“Beberapa nama tetap tinggal di dada, meski tak lagi disebutkan.” ~~Yuana
Tak ada yang benar-benar bisa menjauh dari masa lalu.
Ia bukan bayangan,
karena bahkan dalam gelap pun,
ia tetap ada.
Bagi Yuana, hujan adalah waktu yang paling jujur.
Ketika langit mulai abu-abu dan udara mengembun pelan di jendela,
ia tahu dirinya tak akan bisa lari ke mana pun.
Hujan, selalu punya cara untuk membongkar yang telah ia simpan bertahun-tahun.
Dan di antara ribuan tetes yang jatuh ke bumi,
selalu ada satu yang mengingatkannya pada cinta yang dulu ia tinggalkan… begitu saja.
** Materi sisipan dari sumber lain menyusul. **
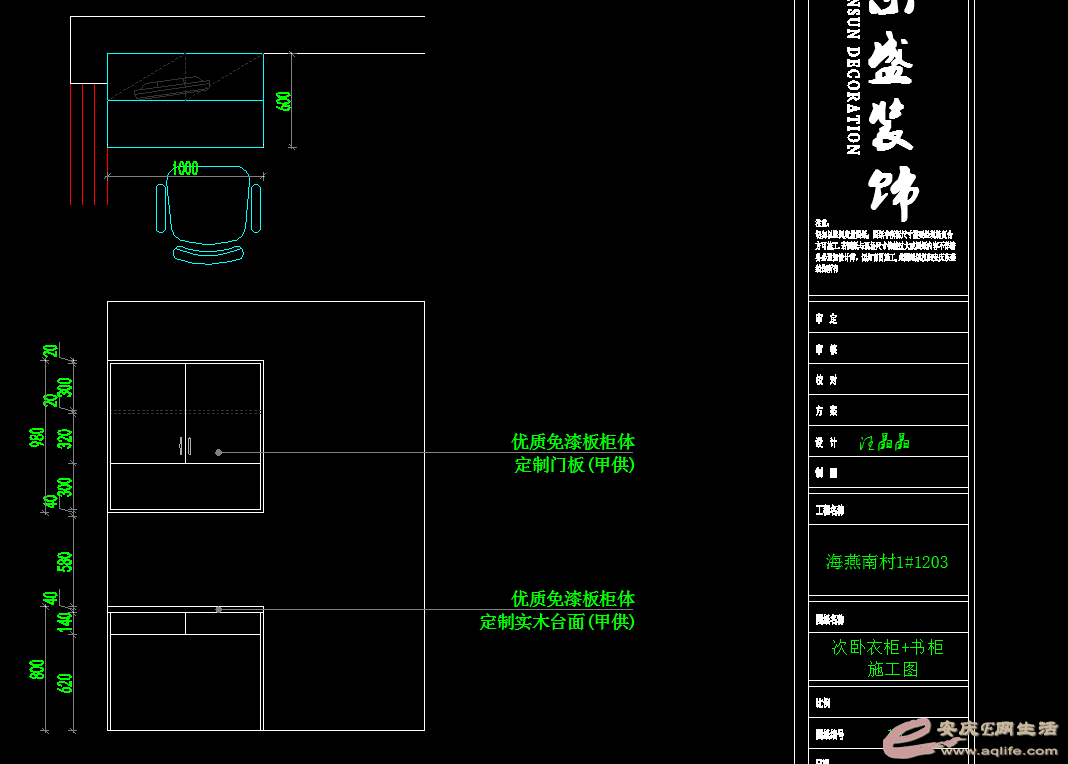Click the 审定 title block label
Image resolution: width=1068 pixels, height=764 pixels.
point(826,318)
Namanya tak pernah disebut lagi.
Tapi suara hujan selalu mengucapkannya dalam diam.
Lirih, lirih sekali,
hingga rasanya seperti bisikan dari ruang yang dulu pernah penuh tawa,
dan kini hanya menyisakan gema.
Sore-sore seperti ini,
Yuana tak butuh banyak hal untuk runtuh.
Cukup satu percik hujan di kaca jendela,
dan semua kenangan itu datang tanpa aba-aba.
Ia teringat bagaimana tangan itu dulu menggenggamnya dengan ragu,
bagaimana tatapan itu menahannya saat ia memilih pergi,
dan bagaimana lelaki itu tidak berkata apa-apa… hanya menerima.
Yuana yang dulu terlalu takut,
terlalu keras kepala,
terlalu yakin bahwa cinta bisa ditinggalkan begitu saja tanpa kehilangan apa pun.
Tapi ia salah.
Dan tak ada yang lebih menyakitkan
daripada menyadari kesalahan
di saat segala sesuatu tak bisa diulang.
Sejak hari itu,
setiap kali hujan datang,
Yuana kembali menjadi gadis yang menyesal.